What keeps the movie’s intent elusive is that there are plenty of moments and scenes that are genuinely unnerving. The undead are easily among the most sinister on record, and the scenes of their onslaught convincingly show an effective and seemingly planned offensive, proceeding from the airport to the TV studio, the hospital, a powerplant and finally a military air base. The minimal makeup also at times makes it difficult to tell who has joined their ranks, most surreally a priest who stares at a Bible and a pair who arrive by car. Most effective of all are moments of desperation and despair from the survivors, particularly the lady doctor. At first, she seems optimistic, believing that the undead are demons that can be repelled by the icons of religion. As she discover them already waiting in the countryside and especially the church, she begins to melt down, until it becomes unclear if she still has the strength or desire to escape.

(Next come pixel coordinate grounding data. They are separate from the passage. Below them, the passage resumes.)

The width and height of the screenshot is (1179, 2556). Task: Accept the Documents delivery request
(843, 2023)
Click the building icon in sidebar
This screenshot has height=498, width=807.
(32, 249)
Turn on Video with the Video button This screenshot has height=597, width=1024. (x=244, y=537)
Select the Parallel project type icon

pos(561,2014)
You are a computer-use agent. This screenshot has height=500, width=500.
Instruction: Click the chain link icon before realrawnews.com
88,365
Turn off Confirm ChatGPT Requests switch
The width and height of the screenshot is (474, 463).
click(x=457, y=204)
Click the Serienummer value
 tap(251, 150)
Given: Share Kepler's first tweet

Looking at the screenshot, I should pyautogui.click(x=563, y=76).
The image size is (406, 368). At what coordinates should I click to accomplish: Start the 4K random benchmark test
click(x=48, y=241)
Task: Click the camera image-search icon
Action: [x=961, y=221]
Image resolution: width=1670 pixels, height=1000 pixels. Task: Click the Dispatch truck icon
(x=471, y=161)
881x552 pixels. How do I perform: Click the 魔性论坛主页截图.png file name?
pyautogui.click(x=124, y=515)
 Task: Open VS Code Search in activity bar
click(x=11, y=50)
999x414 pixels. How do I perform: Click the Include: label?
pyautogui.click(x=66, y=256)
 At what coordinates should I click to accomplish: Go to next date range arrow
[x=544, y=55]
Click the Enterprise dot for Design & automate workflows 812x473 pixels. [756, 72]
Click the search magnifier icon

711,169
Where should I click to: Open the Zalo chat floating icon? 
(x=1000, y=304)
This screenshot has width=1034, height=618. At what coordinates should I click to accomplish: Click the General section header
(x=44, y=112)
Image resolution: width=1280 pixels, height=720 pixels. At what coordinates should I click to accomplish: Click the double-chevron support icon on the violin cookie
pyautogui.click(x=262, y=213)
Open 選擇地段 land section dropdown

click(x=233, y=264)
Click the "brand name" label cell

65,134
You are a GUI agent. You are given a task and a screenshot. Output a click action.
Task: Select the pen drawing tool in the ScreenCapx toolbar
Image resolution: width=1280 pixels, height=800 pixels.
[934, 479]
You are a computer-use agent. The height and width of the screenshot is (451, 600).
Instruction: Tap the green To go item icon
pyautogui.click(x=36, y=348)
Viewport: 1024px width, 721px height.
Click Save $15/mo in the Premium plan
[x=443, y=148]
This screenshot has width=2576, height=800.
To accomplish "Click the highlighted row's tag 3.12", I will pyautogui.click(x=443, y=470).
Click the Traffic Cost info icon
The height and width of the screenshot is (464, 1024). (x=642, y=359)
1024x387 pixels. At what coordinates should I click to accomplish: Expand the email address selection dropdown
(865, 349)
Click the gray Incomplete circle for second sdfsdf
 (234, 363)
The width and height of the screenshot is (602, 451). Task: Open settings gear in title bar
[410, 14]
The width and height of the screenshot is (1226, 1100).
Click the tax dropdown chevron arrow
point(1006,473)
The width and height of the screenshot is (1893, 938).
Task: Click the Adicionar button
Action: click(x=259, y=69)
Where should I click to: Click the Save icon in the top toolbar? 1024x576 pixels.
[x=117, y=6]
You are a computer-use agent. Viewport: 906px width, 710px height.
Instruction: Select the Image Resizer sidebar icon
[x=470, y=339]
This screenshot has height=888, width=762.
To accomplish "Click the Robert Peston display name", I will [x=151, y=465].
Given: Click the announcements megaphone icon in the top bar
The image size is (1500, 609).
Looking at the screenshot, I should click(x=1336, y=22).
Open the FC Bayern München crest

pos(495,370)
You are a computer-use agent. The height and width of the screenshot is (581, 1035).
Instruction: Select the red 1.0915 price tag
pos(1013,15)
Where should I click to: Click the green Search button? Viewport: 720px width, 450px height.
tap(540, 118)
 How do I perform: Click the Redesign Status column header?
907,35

Then there is my pick for the “one scene”, the arrival of the zombies. In a quite lengthy buildup, the control tower staff report an incoming aircraft that will not respond to hails. Visual sightings reveal it is a military transport, but it lacks the identifying marks of any force or nation. The plane coasts in like the Mary Celeste for a landing in a cleared space, where an elite group of commandos quickly gathers. As the troops approach, the camera gives glimpses of the cockpit, without revealing any clear sign if it is occupied or not. It’s a bizarre and nonsensical scene that can’t really be reconciled with any of several pseudoscientific “explanations” offered for the undead and their origins later. But it’s a tense and dramatic scene right up to the moment the airplane doors open, and for all the director’s pontificating, it is here that the movie most chillingly anticipates much later events.
After all this, what you
readers and bystanders may be asking is, why haven’t I given this one the
lowest rating? Or, more ominously, what kind of movie would I give a 1? I
absolutely believe there are plenty of reasons this movie deserves it, but my whole
approach to reviews is to balance the good against the bad. In that light,
there’s more than enough that’s creative and even innovative enough to rank it
just a little better. In addition, it’s never quite as jumbled and
random as the movies that most actively annoy me. It would already get at least
a 2 of 5 in my original Space 1979 ratings system. In the context of the
adjusted ratings scale meant to account for originality and importance in the
zombie genre, it earns itself a place at the middle of the pack, albeit mostly
unintentionally. Finally, I must say that are certainly worse movies, in and
outside the sphere of zombie movies, and dear Logos, I’m still going to review
some of them. And with that, I’m calling it a night.